## What is required
Would you transcribe only the lines below, from the one containing "At what coordinates" through the end of the material, exactly and with no pictures?

## Information provided
+ + + +

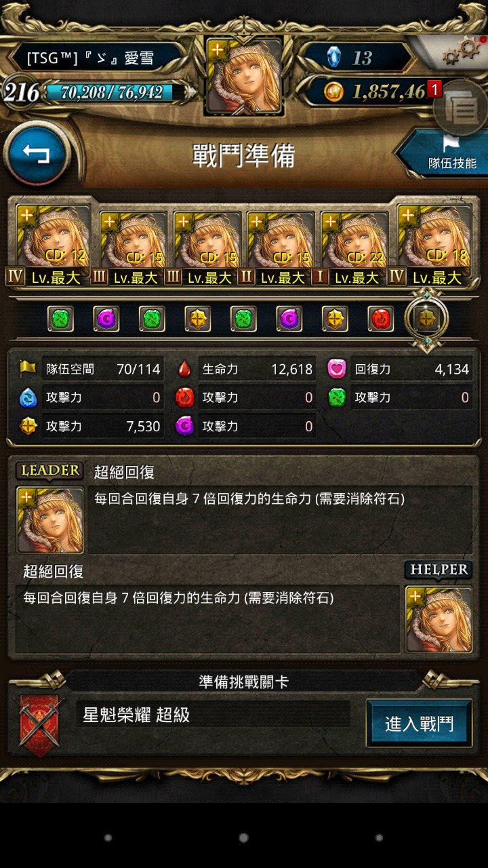488x868 pixels.
Task: Select the last team card with CD: 18
Action: (x=434, y=244)
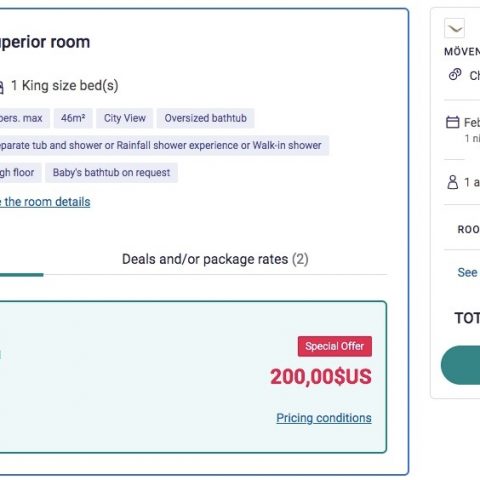
Task: Open the room details link
Action: [x=45, y=202]
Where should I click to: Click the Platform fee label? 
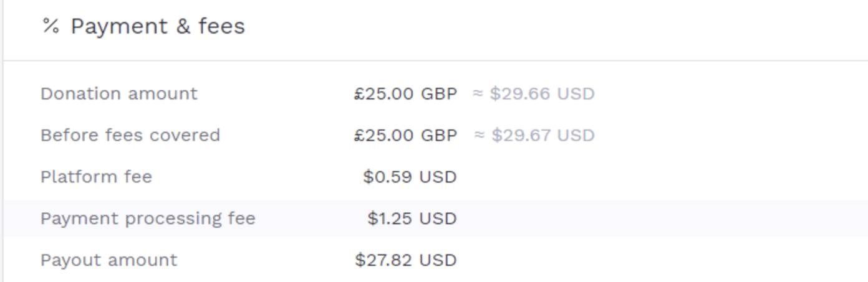96,177
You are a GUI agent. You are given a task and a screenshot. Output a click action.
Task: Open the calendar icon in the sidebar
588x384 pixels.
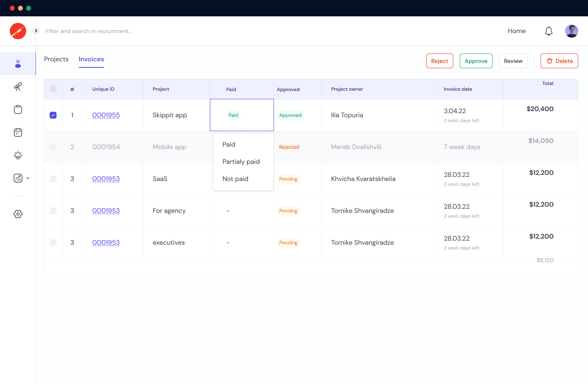pos(18,132)
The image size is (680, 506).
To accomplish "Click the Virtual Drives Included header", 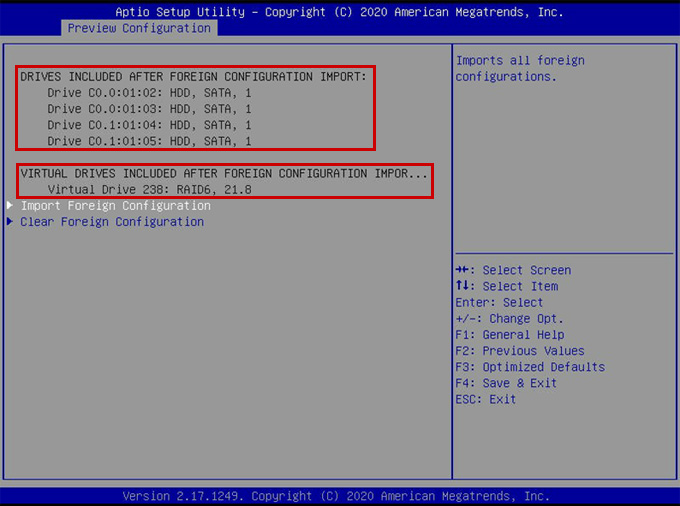I will coord(223,173).
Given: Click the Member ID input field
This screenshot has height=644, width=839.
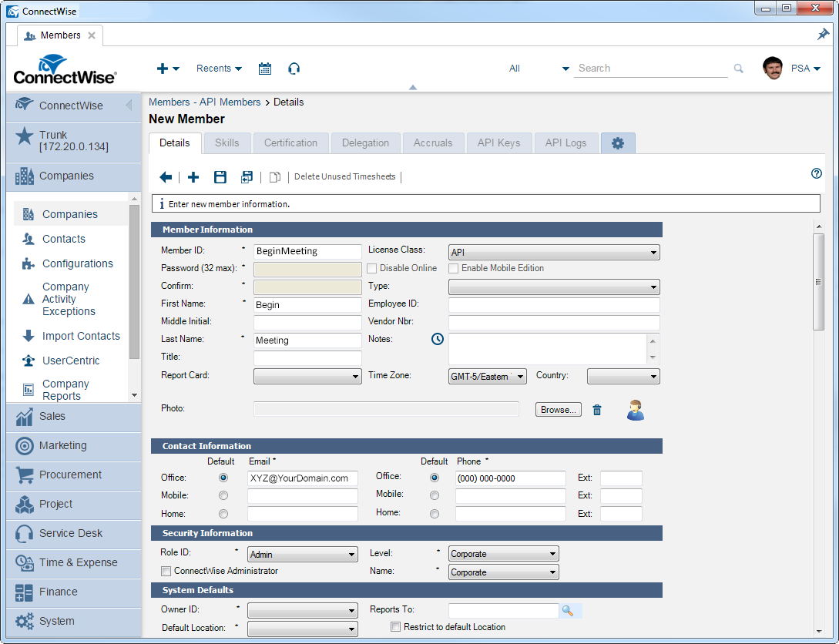Looking at the screenshot, I should [x=307, y=251].

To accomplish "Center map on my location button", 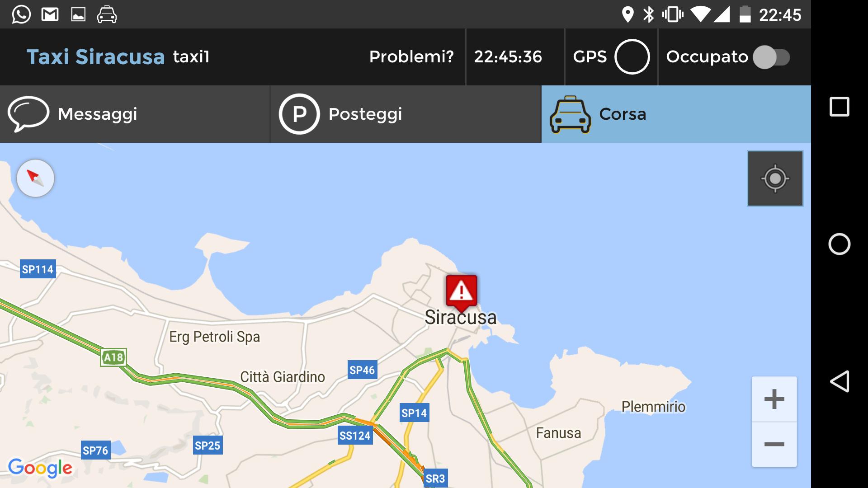I will (x=775, y=178).
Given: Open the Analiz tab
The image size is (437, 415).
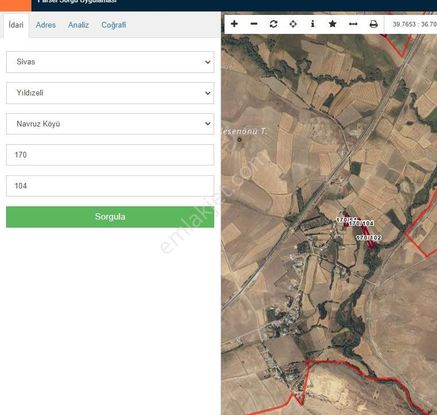Looking at the screenshot, I should point(78,25).
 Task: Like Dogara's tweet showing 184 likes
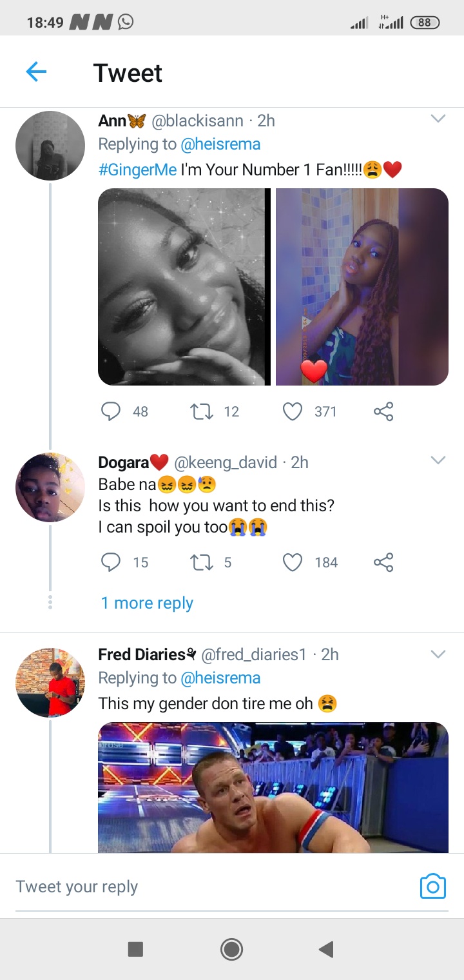coord(293,562)
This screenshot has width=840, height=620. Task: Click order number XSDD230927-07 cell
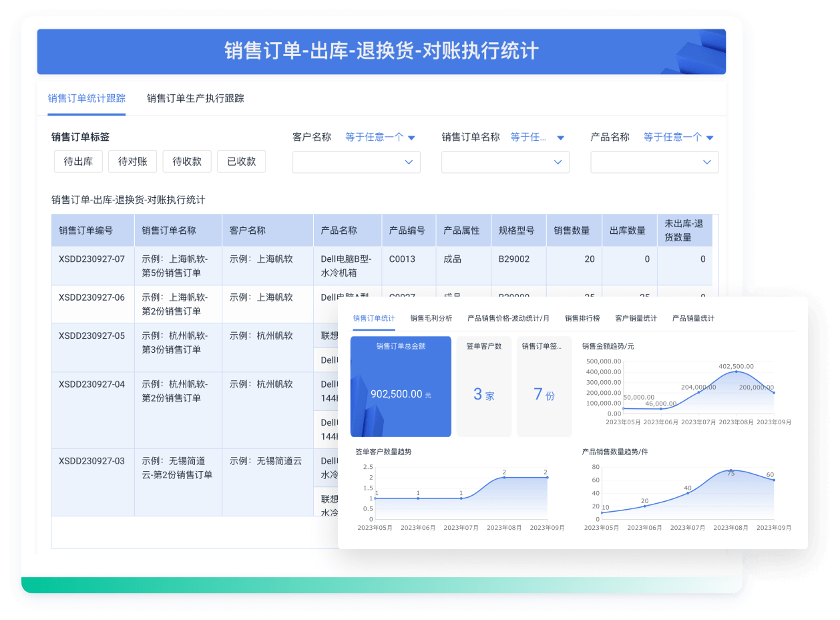pyautogui.click(x=92, y=259)
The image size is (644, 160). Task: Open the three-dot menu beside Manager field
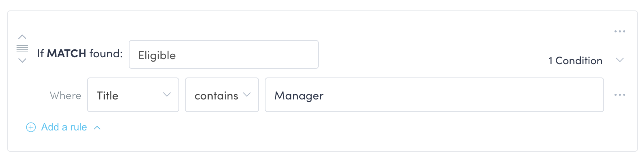point(620,95)
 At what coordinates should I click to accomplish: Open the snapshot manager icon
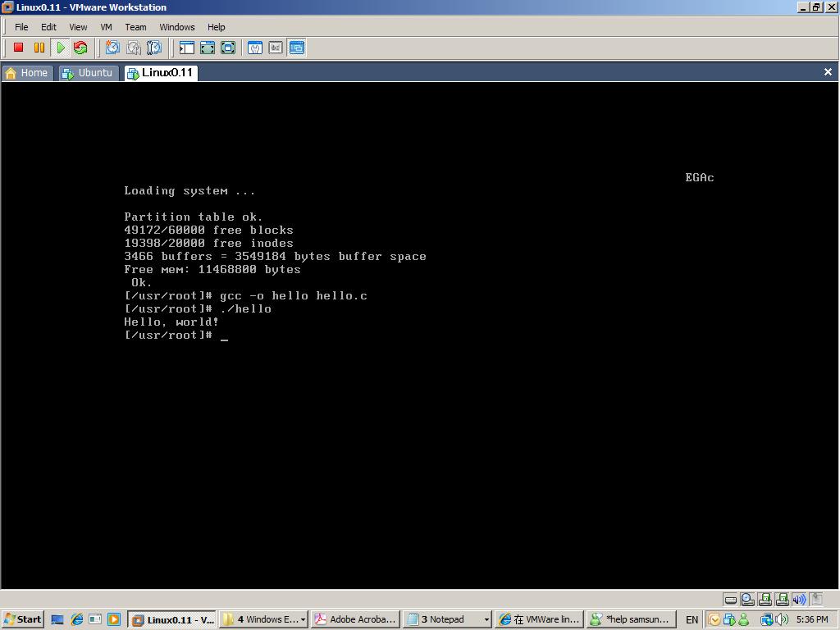[x=153, y=48]
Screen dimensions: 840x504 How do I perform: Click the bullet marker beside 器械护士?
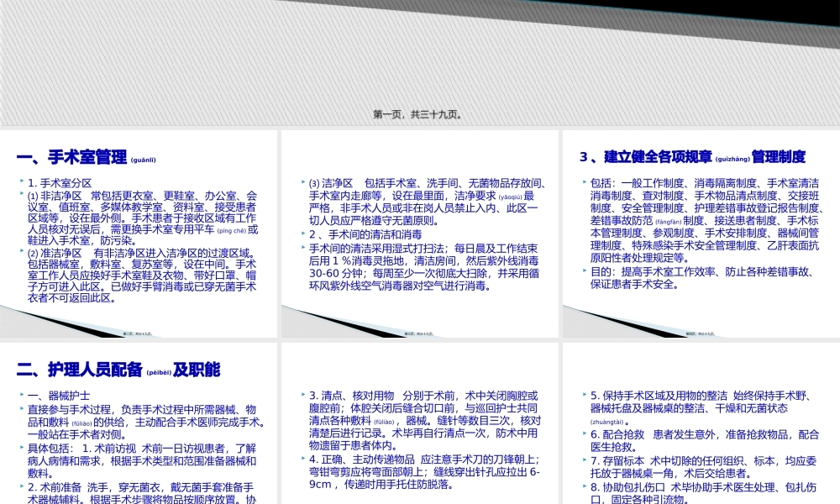(x=24, y=392)
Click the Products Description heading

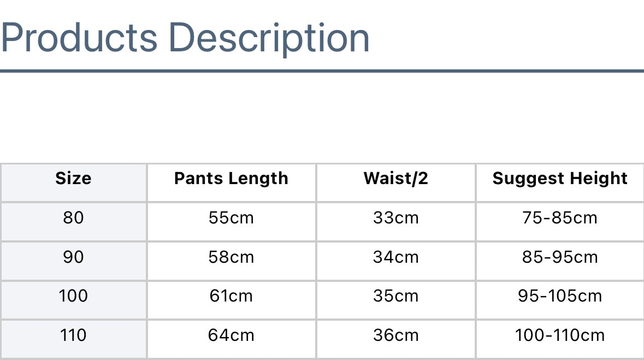185,37

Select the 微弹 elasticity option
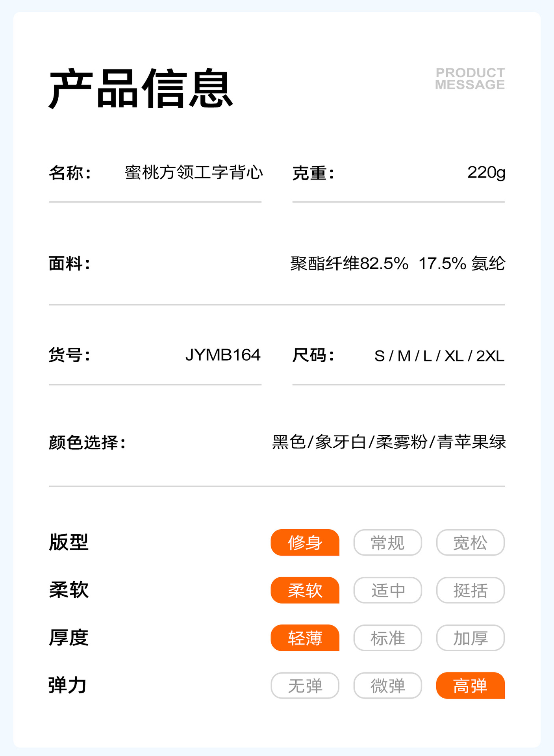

+ + + +

## Solved problem
 At what coordinates should I click to accomplish: Open the snapshot manager icon
[x=153, y=48]
Screen dimensions: 840x504 How do I perform: Click the bullet marker beside 器械护士?
(x=24, y=392)
Click the Products Description heading

185,37

Select the 微弹 elasticity option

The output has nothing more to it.